What the exercise asks: How many lines in the entries below include the string "computer"? Answer with the number only.

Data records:
• • • •

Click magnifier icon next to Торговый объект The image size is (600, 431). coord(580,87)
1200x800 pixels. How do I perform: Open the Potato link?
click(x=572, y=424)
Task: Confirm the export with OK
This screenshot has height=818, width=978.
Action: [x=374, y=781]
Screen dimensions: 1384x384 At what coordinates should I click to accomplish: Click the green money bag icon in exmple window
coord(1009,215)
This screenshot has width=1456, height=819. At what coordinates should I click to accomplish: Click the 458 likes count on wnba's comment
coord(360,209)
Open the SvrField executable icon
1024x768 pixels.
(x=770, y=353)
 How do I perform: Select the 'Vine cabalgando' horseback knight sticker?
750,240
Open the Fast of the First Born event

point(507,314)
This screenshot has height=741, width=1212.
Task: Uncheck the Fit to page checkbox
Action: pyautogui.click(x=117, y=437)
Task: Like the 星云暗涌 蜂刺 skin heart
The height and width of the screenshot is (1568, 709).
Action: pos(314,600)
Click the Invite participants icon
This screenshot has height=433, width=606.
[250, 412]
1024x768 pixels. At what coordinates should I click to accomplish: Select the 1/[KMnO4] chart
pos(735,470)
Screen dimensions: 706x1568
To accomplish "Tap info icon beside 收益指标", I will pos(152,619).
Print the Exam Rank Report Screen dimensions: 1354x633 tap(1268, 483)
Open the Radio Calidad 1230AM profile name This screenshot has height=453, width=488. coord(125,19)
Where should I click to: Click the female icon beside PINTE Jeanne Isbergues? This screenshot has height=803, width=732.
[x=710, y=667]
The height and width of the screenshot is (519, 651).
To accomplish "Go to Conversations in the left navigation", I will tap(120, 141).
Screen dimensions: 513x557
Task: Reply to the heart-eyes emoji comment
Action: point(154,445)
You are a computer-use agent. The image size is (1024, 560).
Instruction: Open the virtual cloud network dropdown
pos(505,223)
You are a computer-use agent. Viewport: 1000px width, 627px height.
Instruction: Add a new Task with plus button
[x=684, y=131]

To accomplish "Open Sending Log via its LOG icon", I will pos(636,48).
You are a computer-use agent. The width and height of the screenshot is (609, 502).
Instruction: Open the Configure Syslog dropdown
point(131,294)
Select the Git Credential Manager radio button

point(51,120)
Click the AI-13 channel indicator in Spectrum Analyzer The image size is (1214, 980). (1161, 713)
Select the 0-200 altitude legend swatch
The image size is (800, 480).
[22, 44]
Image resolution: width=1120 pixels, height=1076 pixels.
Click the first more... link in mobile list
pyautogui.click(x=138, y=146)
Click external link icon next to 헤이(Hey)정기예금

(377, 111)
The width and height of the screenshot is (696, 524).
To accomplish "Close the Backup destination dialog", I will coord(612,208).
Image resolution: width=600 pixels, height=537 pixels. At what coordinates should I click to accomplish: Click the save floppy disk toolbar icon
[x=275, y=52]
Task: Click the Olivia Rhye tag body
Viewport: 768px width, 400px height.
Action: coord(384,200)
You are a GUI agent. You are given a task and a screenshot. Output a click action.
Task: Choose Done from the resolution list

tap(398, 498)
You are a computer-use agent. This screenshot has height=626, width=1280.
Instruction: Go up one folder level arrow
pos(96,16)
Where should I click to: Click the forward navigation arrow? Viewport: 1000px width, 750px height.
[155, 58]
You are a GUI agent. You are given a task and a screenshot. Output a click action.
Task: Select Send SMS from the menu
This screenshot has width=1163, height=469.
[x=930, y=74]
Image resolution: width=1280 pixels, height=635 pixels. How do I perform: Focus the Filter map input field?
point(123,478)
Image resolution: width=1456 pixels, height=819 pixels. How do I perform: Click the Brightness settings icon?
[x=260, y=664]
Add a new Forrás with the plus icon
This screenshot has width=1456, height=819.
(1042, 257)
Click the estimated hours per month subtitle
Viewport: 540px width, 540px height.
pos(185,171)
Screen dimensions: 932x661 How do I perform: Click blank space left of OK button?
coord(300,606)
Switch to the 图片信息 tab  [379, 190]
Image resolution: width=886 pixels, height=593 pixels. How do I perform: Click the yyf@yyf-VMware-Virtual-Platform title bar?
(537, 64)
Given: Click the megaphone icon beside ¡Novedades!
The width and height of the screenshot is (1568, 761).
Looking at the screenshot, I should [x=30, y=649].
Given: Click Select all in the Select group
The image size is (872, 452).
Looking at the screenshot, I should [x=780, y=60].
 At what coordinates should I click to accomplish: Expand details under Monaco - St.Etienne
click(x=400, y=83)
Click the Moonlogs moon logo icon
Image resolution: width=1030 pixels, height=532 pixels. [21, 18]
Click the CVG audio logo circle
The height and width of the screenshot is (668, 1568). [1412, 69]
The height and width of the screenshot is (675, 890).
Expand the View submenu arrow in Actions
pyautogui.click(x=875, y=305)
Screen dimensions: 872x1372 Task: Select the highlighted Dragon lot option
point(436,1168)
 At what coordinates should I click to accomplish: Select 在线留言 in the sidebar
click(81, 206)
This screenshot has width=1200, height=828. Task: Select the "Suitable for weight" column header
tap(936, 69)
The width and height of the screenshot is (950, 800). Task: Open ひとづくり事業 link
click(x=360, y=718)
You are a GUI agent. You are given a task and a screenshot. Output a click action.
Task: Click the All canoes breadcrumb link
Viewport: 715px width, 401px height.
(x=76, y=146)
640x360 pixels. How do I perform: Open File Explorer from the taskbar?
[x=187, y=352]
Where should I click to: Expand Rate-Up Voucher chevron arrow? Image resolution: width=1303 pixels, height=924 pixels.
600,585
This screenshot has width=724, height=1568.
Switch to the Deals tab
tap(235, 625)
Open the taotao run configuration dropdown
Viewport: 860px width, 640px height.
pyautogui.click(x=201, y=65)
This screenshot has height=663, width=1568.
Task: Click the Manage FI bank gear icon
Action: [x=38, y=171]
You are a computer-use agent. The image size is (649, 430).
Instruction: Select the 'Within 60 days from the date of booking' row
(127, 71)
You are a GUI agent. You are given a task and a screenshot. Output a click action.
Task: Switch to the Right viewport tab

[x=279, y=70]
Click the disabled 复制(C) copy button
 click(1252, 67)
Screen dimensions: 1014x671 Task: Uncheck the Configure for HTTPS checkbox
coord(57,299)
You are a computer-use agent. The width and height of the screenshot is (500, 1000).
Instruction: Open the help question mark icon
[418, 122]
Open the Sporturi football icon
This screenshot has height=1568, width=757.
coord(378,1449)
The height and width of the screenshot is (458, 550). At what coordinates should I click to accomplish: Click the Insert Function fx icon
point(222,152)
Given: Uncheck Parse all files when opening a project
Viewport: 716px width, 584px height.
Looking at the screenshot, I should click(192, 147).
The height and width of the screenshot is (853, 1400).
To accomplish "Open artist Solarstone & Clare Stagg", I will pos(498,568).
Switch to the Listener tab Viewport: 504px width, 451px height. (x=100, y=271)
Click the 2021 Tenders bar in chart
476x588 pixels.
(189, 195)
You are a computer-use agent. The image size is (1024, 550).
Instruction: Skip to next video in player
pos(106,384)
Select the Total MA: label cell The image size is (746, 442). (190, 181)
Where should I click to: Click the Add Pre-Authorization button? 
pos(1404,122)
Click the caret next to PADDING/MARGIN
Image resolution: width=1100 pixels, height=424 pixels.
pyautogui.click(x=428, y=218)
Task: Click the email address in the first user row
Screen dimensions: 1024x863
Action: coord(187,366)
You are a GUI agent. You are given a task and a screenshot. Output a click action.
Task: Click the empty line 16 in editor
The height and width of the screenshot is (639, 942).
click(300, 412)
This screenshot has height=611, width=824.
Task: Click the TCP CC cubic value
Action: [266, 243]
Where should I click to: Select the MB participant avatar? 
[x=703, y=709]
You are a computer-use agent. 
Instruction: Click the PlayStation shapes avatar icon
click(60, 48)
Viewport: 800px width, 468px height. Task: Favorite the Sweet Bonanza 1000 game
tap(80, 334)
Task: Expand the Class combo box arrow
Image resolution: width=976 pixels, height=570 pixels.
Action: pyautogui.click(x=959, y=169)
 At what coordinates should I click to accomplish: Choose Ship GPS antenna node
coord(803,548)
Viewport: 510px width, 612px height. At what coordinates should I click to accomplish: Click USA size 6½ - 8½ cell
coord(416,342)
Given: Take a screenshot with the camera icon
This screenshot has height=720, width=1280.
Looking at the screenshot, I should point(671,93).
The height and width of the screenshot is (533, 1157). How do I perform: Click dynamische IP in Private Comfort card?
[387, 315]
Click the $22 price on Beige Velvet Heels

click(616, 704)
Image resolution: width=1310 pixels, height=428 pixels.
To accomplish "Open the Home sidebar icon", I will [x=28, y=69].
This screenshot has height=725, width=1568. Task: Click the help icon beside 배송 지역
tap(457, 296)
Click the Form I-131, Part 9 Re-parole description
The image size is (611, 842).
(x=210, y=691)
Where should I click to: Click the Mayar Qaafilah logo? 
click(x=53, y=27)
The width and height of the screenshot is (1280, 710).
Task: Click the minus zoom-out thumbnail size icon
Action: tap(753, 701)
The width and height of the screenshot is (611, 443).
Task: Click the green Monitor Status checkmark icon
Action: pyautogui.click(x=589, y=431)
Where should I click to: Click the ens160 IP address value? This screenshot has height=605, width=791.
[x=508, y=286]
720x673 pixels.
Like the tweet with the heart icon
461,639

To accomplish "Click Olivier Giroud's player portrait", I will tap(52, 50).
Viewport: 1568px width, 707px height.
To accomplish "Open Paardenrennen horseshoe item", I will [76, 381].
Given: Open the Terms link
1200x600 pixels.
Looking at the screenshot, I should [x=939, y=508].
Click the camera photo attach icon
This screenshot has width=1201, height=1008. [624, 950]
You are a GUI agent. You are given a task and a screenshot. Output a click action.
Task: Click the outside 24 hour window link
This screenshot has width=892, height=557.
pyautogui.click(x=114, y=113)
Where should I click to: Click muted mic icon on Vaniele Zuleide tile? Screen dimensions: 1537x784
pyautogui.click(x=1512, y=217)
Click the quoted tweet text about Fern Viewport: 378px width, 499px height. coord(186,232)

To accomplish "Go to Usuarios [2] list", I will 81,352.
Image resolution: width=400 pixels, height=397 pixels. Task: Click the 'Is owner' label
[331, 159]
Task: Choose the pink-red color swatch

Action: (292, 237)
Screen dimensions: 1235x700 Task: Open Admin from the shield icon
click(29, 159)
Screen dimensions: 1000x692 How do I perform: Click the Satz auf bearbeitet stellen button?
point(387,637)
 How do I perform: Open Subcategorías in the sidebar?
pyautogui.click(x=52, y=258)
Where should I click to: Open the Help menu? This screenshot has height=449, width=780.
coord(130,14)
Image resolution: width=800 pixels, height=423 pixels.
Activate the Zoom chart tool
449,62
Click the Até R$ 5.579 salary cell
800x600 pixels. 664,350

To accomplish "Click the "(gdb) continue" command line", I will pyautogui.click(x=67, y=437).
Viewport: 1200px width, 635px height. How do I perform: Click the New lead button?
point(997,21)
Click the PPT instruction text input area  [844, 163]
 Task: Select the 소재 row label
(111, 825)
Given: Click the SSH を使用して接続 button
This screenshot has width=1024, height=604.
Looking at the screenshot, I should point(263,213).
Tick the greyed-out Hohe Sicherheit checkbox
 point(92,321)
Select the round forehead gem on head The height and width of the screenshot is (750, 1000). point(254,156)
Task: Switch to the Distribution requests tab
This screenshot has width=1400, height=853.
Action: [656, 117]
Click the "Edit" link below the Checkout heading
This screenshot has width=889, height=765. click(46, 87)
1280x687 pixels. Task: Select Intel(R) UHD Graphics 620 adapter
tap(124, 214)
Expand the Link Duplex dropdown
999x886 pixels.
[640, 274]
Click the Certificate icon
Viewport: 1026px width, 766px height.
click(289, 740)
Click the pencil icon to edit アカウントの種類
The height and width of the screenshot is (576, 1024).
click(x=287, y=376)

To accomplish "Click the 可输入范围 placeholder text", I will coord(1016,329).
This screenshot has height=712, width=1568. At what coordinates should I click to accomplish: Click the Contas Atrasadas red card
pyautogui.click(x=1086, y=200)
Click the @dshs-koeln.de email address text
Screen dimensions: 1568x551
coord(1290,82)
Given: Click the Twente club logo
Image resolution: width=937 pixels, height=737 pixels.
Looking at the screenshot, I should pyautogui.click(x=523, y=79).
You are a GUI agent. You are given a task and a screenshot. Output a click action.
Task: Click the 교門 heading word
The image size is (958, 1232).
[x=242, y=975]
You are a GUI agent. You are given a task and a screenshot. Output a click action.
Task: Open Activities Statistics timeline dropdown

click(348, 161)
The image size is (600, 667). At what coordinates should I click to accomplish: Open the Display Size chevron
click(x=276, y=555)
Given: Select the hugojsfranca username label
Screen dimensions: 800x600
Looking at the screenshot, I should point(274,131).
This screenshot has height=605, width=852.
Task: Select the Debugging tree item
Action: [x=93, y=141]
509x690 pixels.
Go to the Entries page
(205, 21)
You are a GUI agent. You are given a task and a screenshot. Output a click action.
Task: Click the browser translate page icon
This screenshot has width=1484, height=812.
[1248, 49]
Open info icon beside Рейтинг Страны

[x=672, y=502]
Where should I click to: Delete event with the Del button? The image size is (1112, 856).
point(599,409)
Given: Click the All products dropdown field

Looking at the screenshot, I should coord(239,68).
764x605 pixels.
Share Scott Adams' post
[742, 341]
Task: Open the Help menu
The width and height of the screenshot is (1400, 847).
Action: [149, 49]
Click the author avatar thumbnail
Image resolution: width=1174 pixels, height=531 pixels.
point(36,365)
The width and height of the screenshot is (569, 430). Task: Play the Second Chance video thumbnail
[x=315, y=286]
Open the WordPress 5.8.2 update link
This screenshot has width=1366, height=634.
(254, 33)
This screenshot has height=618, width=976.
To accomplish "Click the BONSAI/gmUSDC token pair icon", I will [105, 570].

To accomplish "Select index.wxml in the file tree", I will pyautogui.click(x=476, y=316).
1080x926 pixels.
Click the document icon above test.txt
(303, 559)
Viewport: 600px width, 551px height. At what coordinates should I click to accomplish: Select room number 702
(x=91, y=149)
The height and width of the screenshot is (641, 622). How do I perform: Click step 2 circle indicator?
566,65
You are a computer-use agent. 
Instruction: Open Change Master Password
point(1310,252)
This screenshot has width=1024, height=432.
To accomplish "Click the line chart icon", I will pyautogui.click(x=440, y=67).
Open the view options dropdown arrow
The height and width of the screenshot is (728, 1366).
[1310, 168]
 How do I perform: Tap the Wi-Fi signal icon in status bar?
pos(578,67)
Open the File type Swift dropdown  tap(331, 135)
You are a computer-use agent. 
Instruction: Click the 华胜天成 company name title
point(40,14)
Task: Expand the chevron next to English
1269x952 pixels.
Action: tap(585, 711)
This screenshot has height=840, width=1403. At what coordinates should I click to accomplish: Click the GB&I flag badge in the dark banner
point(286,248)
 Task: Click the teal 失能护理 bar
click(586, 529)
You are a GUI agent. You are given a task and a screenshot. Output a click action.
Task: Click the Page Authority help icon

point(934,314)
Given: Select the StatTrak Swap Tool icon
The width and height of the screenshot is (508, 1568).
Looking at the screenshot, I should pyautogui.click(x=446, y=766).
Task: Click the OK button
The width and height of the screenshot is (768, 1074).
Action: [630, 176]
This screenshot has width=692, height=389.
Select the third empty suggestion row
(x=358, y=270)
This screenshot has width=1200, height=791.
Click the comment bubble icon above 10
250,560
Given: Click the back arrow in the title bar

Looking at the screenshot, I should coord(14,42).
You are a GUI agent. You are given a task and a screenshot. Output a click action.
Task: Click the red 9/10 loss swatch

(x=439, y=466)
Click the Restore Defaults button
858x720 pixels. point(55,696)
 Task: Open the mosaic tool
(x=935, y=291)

• • • •

Task result: 10